Wednesday, January 30, 2013

Color Me Cultured - Persuasion by Jane Austen

Persuasion by Jane Austen (image)

Meredith is back today with another book for us! We love this recommendation, it really is right up our alley and we can't wait to dig in!


Up now is an old classic which I can guarantee most of you have not read.  It ties in perfectly with the Color Me Styled clean classiness; royal elegance and higher standard of presenting one’s self.

Pride and Prejudice, Senseand Sensibility, and Emma are much more commonly known titles by the late Jane Austen. Many critics agree, however, it is within Persuasion that Miss Austen makes her boldest statements on love, life, and the expectations of an English woman in the early 1800s.  A history lesson to begin this book review, Jane Austen never married however she was believed to have had numerous elicit love affairs in her time.  Her success was all her own, never propped up by the title of the man who stood in front of her.  It is this quality which provides women throughout time, even teenagers and young women in today’s society, with a connection to the heroine in each of Austen’s stories.  Unlike her more popular works, Persuasion’s leading heroine Anne Elliott, is not happy or content with the life she lives, unconvinced that love will eventually come.

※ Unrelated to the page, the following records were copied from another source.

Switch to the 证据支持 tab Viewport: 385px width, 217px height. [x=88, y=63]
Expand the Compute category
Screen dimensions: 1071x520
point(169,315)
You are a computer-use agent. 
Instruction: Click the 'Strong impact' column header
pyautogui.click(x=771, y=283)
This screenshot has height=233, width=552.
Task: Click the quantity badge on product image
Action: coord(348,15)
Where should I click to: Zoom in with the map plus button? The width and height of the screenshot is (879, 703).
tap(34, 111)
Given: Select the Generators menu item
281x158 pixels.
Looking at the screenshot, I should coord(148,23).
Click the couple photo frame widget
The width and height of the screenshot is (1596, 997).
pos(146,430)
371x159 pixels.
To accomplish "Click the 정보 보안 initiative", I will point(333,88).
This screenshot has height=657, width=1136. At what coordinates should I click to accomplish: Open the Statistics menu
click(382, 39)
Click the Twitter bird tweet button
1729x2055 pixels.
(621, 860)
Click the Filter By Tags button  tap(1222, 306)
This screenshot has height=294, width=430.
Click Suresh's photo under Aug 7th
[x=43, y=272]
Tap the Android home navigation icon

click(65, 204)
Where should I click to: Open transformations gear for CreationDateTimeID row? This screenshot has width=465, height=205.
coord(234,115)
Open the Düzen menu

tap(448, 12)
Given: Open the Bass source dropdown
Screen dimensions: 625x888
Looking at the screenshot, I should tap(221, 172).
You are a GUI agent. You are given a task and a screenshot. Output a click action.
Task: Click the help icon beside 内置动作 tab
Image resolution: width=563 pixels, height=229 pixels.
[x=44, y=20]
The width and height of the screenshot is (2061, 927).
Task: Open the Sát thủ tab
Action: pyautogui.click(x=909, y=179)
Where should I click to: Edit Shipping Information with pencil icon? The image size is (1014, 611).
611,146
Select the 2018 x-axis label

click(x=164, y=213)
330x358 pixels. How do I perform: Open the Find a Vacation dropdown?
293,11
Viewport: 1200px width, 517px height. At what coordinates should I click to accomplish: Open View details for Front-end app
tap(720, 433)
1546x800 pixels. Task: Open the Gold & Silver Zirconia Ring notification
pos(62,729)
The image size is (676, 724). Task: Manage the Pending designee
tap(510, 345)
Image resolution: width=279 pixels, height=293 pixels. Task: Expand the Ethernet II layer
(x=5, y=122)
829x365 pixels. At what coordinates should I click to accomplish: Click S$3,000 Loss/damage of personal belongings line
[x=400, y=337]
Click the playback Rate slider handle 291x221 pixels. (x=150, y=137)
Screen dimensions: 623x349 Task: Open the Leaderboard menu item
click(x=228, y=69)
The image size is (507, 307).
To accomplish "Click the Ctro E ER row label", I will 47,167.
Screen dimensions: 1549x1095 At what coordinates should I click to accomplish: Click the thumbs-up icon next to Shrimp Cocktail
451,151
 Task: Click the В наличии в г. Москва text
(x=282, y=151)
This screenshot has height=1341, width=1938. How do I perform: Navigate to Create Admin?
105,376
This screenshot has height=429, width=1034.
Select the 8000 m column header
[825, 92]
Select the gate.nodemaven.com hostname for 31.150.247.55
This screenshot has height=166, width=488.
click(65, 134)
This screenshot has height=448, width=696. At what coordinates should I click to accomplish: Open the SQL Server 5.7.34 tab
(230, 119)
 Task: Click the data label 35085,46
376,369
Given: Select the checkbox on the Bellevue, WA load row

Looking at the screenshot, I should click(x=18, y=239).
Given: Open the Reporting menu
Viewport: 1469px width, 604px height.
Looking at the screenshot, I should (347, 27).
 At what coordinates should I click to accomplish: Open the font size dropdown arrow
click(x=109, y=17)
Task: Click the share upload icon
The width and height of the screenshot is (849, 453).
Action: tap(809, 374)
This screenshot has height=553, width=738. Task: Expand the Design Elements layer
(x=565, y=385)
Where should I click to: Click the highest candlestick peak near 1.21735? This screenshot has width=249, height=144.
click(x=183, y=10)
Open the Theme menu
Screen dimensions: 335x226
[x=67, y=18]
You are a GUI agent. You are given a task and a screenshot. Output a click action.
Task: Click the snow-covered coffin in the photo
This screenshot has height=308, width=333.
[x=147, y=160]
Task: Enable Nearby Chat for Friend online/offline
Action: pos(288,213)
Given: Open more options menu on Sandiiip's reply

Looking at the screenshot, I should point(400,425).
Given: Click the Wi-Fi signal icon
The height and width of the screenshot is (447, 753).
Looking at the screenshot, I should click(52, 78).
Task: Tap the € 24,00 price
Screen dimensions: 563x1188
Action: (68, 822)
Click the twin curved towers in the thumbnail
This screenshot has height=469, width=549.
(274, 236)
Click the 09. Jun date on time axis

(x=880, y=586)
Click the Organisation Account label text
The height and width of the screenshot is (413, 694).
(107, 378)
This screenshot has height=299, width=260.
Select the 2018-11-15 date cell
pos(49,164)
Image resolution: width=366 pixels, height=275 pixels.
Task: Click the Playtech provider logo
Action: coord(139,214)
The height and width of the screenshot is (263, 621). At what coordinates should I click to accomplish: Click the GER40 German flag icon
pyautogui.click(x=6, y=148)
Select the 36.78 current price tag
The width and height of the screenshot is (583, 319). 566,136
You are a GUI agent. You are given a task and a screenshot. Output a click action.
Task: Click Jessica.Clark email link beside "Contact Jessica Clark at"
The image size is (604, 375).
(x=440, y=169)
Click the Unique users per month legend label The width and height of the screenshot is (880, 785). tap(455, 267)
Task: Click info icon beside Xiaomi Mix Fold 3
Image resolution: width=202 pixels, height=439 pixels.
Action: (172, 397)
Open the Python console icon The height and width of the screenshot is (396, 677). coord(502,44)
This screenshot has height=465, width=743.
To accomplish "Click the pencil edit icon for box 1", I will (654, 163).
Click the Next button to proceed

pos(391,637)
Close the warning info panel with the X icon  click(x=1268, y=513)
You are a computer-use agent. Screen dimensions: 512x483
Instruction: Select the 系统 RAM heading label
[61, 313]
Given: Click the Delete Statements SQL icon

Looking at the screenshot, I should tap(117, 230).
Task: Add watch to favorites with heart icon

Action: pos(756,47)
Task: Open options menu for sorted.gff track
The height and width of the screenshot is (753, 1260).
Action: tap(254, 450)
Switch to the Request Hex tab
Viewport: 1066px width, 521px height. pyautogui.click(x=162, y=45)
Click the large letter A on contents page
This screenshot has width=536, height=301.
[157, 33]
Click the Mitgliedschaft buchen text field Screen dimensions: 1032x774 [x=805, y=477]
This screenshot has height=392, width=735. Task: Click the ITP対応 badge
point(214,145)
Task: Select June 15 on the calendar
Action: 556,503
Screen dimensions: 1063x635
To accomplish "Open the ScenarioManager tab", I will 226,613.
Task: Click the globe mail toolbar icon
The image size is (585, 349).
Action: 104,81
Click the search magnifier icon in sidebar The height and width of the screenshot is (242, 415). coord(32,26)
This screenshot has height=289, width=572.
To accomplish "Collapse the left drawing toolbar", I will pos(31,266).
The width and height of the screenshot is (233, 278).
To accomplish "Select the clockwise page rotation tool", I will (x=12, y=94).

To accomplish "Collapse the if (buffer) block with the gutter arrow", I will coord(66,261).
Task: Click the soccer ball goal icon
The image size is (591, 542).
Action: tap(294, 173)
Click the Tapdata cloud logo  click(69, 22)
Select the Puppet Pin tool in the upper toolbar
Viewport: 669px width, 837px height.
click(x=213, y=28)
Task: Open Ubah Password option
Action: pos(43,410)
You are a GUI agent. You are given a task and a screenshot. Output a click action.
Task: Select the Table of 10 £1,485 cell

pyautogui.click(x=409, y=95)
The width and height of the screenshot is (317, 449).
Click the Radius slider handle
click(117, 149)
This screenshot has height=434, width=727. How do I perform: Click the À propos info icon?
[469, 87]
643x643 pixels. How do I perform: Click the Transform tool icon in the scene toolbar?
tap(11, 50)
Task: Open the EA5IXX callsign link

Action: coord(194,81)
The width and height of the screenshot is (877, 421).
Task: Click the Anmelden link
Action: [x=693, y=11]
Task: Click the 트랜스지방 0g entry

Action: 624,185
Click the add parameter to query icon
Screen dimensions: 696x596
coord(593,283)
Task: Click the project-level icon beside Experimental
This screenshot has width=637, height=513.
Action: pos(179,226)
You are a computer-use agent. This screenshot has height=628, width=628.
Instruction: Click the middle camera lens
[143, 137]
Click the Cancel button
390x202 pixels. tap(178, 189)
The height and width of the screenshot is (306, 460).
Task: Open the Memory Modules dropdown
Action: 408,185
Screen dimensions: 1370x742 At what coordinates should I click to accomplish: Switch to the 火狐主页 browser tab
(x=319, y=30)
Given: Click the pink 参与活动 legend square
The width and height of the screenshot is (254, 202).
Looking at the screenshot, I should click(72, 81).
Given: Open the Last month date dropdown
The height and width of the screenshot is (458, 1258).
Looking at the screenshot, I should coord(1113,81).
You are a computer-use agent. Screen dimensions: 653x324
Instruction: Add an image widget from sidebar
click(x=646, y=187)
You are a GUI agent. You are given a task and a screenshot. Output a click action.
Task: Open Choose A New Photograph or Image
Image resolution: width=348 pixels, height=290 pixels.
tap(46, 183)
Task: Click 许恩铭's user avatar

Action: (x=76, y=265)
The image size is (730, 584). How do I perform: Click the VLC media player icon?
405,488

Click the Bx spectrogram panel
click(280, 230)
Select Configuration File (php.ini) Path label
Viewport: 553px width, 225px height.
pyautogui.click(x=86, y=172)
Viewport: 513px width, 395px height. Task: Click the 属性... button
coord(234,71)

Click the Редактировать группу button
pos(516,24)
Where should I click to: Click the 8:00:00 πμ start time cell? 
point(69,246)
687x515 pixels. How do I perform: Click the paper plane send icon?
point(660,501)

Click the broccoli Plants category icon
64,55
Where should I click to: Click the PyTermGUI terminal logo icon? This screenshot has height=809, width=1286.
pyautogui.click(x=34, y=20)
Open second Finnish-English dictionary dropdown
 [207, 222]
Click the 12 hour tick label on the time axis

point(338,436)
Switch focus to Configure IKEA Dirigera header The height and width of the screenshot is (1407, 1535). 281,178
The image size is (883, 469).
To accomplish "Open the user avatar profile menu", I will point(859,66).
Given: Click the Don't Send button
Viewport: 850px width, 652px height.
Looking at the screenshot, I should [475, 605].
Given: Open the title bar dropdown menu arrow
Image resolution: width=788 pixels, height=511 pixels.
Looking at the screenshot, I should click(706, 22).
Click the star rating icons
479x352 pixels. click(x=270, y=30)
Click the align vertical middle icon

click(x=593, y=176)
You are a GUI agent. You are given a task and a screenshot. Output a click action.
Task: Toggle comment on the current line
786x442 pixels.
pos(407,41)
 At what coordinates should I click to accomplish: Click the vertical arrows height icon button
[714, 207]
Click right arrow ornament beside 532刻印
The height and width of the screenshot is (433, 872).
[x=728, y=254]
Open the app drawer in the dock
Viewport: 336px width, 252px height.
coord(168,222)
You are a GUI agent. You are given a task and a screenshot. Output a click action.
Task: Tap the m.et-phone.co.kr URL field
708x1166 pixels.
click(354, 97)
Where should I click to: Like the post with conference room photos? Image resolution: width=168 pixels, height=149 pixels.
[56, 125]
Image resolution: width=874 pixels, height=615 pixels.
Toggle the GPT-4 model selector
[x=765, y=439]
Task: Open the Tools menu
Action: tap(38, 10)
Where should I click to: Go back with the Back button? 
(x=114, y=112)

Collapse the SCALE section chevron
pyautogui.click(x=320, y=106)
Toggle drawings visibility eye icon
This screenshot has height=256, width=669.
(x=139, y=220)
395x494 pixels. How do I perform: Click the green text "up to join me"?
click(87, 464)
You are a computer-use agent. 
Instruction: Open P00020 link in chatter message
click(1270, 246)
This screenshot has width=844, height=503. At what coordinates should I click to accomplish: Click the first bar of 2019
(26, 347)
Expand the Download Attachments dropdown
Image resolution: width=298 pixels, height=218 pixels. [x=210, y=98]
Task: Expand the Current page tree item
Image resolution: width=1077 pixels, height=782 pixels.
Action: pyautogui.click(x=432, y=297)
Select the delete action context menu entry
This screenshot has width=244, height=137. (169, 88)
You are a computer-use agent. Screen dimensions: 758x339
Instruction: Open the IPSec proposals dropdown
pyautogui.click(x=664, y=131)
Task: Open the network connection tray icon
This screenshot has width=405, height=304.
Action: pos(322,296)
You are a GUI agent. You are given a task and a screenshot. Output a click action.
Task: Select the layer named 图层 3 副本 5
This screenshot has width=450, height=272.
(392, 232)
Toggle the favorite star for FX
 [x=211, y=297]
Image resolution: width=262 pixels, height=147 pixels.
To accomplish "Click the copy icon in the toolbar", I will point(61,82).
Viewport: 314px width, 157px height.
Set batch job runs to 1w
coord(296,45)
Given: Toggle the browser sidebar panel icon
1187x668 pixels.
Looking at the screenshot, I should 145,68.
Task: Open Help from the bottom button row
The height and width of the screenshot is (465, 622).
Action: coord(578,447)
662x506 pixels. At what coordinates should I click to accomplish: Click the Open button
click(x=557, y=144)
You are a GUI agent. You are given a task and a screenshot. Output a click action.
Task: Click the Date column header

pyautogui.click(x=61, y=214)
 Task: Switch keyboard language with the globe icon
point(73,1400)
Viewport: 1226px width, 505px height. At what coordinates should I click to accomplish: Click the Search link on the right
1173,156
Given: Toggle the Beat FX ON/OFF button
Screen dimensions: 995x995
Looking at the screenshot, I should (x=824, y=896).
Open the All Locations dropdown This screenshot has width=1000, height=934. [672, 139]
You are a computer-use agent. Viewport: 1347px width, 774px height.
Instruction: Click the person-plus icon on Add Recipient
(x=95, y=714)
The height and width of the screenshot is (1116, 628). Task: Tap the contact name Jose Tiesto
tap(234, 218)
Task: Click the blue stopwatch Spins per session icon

Anne Elliott had already loved and lost as a result of class distinction, hers being high, her love’s much beneath her. 

Faced with the return of her lover, now several social classes higher, equal if not above her own, due to his successes in the British Navy, Anne must decide if the persuasions which led to her turning her back on the one true love of her life still ring true.  The man she fell in love with is still the same, his affection for her unknown after eight long years of separation and a heartache which never healed. 

The story humiliates those who live their life for social standing, and makes patience seem like a walk in the park compared to turning away from the one person you truly want in life.  Most importantly Persuasion reminds the reader that nothing is ever really lost in life, second and third chances are possible, and fate always steps in.

Persuasion was Jane Austen’s last novel, and in it she broke the mold of a quiet disciplined young woman searching for a deserving man to lead her through life.  Anne Elliott is faced with the decision to defy the expectations of her family, friends, and closest advisors to pursue the other half of her whole.  As I parting gift I leave you with Austen’s own words, straight from the pages of Persuasion,

“It was perhaps, one of those cases in which advice is good or bad only as the events decide.”